Library should be amplified right after the packing, which greatly increases the number of copies of the library. However, the compositions of the library may have potential changes due to the different growth rate in cloning. This change in composition ratio can be minimized by pre-adsorbing the library onto bacteria and using high-density plate and short-term culture.
Method and Material
Reagents & Kits Agarose LB NaOH SSC Tris•CI
Materials Nitrocellulose membrane filters Vacuum oven
1. Determine the titer of the phage libraries with serial dilution.
Note: Different vectors should use proper bacterial strain (e.g., P2 lysogen for EMBL vectors). LB plates should be prepared and dried several days before plating.
2. Mix the bacteria host of plates and recombinant phage in a culture test tube (Table 1) and incubate at 37 ℃ for 20 min.

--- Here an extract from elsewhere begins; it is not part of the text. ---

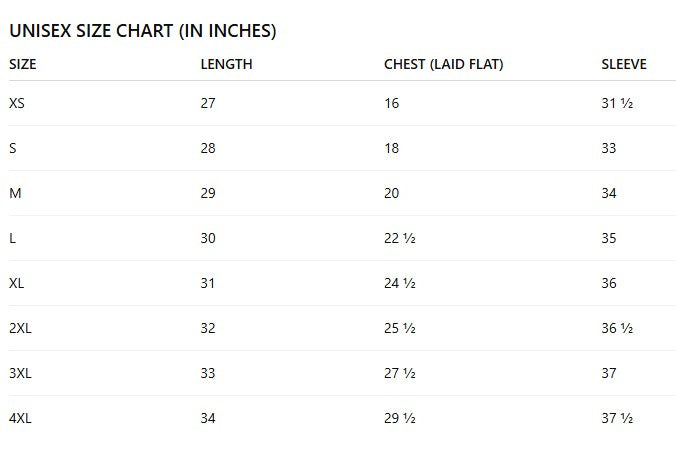Click the chest value 29 ½ for 4XL

[x=399, y=418]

|LB plate ingredient||Size|
|82mm||150mm||245mm x 245mm|
|Phage (pfu)||5 000||20 000 ~ 30 000||150 000|
|Top agarose (ml)||3||7||30|
3. The number of plates in library screening is decided by phage number on each plate.
4. The number of phages on each plate depends on the number of recombinant phages in the library and the appearance probability of targeted clones.
5. Add 0.7% top agarose into the test tube, quickly pour them onto the heat retaining plate. Culture it at 37 ℃ for 6~12 h till the plate is covered with plaques. These plaques should be in proper size and not connect with each other.
Note: The top agarose should be cooled to 45° to 50°C before use. The bacteria will be killed if the top agarose is too hot, while the library will solidify in the tube if it is too cold.
It is crucial to incubate the phage plaques for a correct amount of time. There are two reasons. Firstly, the phage plaques should be large enough so that they are able to contain adequate DNA to show a good signal. Secondly, it is difficult to purify if the phage plaques are too large and become confluent. Because most of the nucleic acid probes give quite strong signals, we prefer weaker ones and smaller plaques.
6. Place the plate at 4 ℃ for more than 1 h before it is used in the filter membrane photocopying experiment.
7. Mark on the nitrocellulose membrane with a ballpoint pen and make it face up.
Note: Use forceps or gloved hands only to handle nitrocellulose filters.
8. Place the filter membrane on the chilled LB plate covered with plaques for 1 ~ 10 min and mark the positions by puncturing with 20-G needles.
Note: To better mark the filter and agar, some researchers dip the needle in India ink. Other researchers mark on the back of the agar plate with black markers. Make two replicas from each filter, hybridize both to the DNA probe and compare the autoradiographs of the two replica filters to eliminate possible artifacts. It is very useful, especially for screening with an oligonucleotide probe.
9. Take out the filter membrane with a flat head tweezers, lightly face up on a piece of filter paper and dry it in room temperature for 10 min.
10. Face up the transferring side and place it one after another on three pieces of 3 MM filter paper soaked by the following three liquid for 1~2 min each.
(1) 0.2 mol/l NaOH / 1.5mol/l NaCl
(2) 0.4 mol/l Tris•Cl pH7.6 / 2×SSC
Note: The 3MM paper must be wet enough so that the filters can immediately reach saturation while not so wet to have the solution pooled on the surface.
11. Dry the filter membrane in a vacuum oven at 80 ℃ for 90~120 min, or place it in a 42 ℃ incubator overnight. If you don’t need to do hybridization experiments temporarily, you may clip the filter membrane with dry filter paper and keep it in room temperature.